Sisimiut was the only stop on our itinerary that had a pier large enough to handle the Fram. For the rest of our stops, we dropped anchor and the ship’s tender boats — “Polar Cirkels” — shuttled us back and forth to the villages, or “settlements” as they are called here.
In the town of Qeqertarsuaq, on the volcanic Disko Island, we were on a guided hike through a valley watching humpback whales feeding in the harbor when we encountered children from a local elementary school on a field trip. Their teacher, Pilunnguaq Broberg, said nature walks are an essential part of the Greenlandic curriculum because so many of the students will end up making a living from hunting and fishing.
Hurtigruten passengers gaze at the Eqip Sermia glacier.
“Nature is very important to the Greenlandic people,” she said. “We get our food from nature.” She said the staples of their diet are fish, seal, whale and reindeer.
Our Hurtigruten expert lecturers repeatedly reminded us that we were on an “expedition,” not a cruise. They also taught us the Greenlandic word for “maybe” — immaqa. That meant nothing is certain in Greenland and that we should expect possible changes in the itinerary due to unpredictable weather and ice conditions.
Greenlandic sled dogs in Itilleq, Greenland.
Indeed, too many icebergs in the harbor forced us to cancel a stop in Illulissat, home to the most productive glacier in North America and a UNESCO World Heritage Site. Scientists believe an iceberg that calved from the Illulissat glacier likely sank the Titanic.

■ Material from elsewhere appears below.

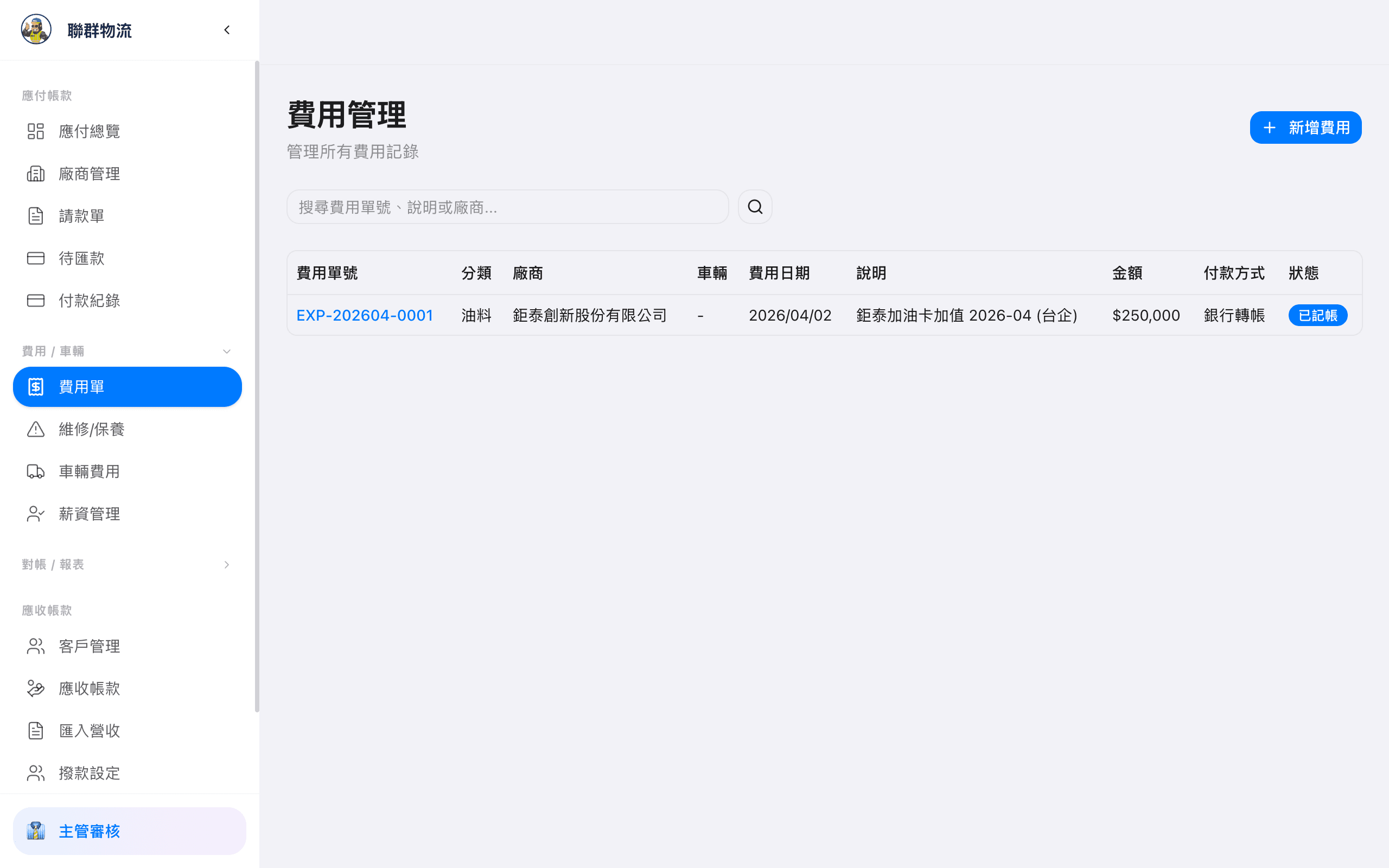The width and height of the screenshot is (1389, 868).
Task: Click the 請款單 document icon
Action: click(x=36, y=215)
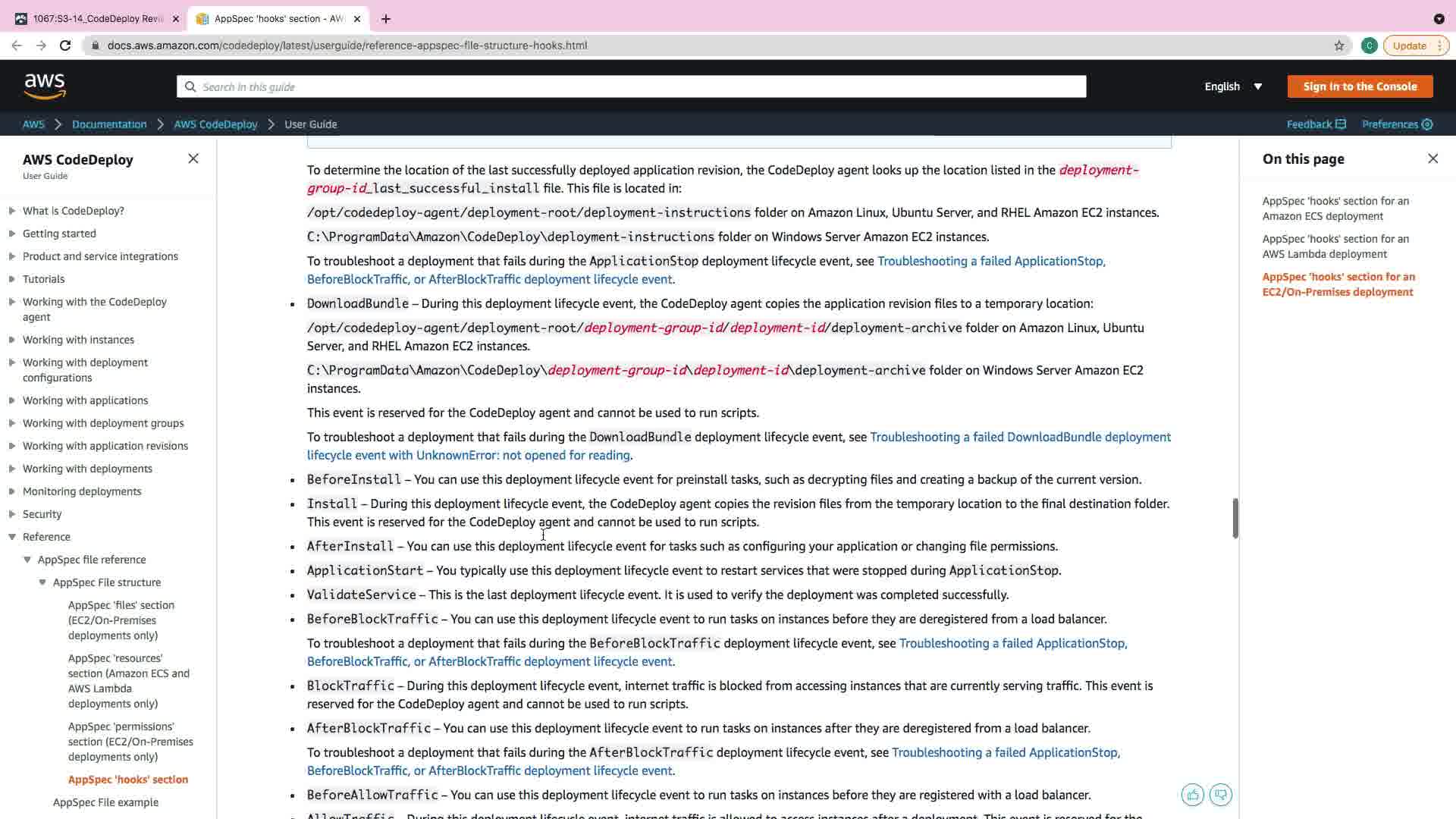Close the On this page panel

tap(1432, 158)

Although we weren’t able to see the glacier, we spent a marvelous morning viewing the icebergs up close on rides in the Polar Cirkels.
In addition to whales, we saw wild muskox, which look like hairy goats on steroids, and Greenlandic dogs. These are working sled dogs, not pets, that closely resemble huskies. In some of the towns we visited, sled dogs outnumber people.
Polar bears typically aren’t found in this part of Greenland. But as we stopped at an island overlooking the Eqip Sermia glacier, Janus Kleist, a native Greenlander and a member of Hurtigruten’s expedition team, stood guard at the top of a bluff with binoculars and a shotgun, just in case a polar bear emerged from the water.
“Better safe than sorry,” he said.
The only way to get to Greenland is by ship or direct flights from Iceland or Denmark into the international airport in Kangerlussuaq.
Our final stop was perhaps my favorite. Itilleq is a town of about 100 people just a few hundred yards north of the Arctic Circle. The villagers welcomed us into their homes for a Greenlandic custom called kaffeemik, a social gathering in which visitors are served coffee and homemade cakes.
Afterward, a team of the ship’s passengers played soccer against the locals on a grassless field overlooking the harbor. The team from Itilleq prevailed, 6-4. I was the only American on the Fram side and no doubt reinforced the stereotype that soccer isn’t our best sport.
No one on our team seemed to mind losing, though. We had just spent a week cruising around one of the most remote — and ruggedly beautiful — places on Earth.